Numerous theories have been proposed, and a number of causes may be implicated. One hypothesis is that obstructive sleep apnea (OSA) predisposes to cardiac arrhythmias.5 A case-control study of 59 patients, mostly men, showed no difference in the incidence of OSA by sleep study between normal persons and those with lone AF; however, the latter group reported more symptoms consistent with OSA, such as daytime sleepiness and nightly breathing pauses during sleep. Patients with lone AF had statistically significantly thicker necks. Neck circum- ference was independently related to AF.

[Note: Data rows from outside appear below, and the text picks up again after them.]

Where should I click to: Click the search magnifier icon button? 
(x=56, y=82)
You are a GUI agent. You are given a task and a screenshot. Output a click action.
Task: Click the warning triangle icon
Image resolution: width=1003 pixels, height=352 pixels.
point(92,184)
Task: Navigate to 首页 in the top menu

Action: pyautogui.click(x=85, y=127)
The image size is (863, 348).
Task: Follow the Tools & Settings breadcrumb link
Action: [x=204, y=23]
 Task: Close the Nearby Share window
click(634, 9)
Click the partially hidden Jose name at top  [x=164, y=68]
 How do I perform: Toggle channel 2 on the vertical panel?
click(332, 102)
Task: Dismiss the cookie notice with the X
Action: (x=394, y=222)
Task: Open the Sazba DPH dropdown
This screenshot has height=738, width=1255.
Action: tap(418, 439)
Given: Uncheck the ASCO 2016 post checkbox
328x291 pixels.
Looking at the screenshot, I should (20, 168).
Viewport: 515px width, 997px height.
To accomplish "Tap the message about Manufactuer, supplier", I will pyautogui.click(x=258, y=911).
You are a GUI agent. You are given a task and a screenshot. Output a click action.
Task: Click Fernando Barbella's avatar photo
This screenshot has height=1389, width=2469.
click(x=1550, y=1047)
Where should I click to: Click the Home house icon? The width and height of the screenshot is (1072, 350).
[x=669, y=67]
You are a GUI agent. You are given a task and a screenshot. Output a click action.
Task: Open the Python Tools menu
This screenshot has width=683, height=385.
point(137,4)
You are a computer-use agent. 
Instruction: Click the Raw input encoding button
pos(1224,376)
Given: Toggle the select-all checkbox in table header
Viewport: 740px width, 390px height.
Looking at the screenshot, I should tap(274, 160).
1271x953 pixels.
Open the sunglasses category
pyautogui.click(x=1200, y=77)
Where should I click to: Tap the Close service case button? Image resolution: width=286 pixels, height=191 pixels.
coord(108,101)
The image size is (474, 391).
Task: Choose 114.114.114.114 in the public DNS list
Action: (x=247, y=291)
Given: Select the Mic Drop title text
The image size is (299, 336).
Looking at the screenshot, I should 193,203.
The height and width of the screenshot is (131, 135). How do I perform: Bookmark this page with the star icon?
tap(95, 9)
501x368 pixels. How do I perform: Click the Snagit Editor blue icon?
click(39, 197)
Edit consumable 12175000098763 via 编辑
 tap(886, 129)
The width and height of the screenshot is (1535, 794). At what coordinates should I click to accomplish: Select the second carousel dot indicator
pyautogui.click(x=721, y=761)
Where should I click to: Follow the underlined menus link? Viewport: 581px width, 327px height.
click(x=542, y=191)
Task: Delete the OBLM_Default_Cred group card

Another hypothesis is that gastroesophageal reflux disease (GERD) is a risk factor for AF. In a pilot study in which patients with paroxysmal AF were treated with a proton pump inhibitor, most reported a decrease in their AF symptoms as well as in their GERD symptoms.6

Some researchers have proposed a connection between lone AF and heavy exercise. This theory seems plausible for our patient, a dance instructor in excellent condition. One retrospective study of patients with known lone AF suggested that these patients were more likely than the controls to have engaged in long-term sports practice. Echocardiographic comparison revealed that the patients with lone AF had greater atrial and ventricular dimensions and higher ventricular mass than the controls.7

Another study also showed an association between vigorous exercise and the incidence of lone AF.8 Hypothetical causes include heightened vagal tone, as well as increases in atrial size and ventricular mass. In this study, patients with frequent paroxysmal AF responded well to antiarrhythmic control. A case report that appears to refute the theory of exercise-induced lone AF is that of a middle-aged athlete who terminated his episodes of paroxysmal lone AF by engaging in heavy endurance exercise.9

OUTCOME OF THIS CASE

The patient was hospitalized for 36 hours and remained in sinus rhythm. He was at extremely low risk for a thromboembolic event. Current guidelines do not recommend anticoagulant therapy in this setting— even in patients with recurrent episodes of lone AF.10

Patients with lone AF are best followed closely for 1 to 2 years to ensure that AF does not recur. If chronic AF develops, good control can be achieved with antiarrhythmic therapy. Radiofrequency ablation is an excellent alternative if medication fails to control symptoms.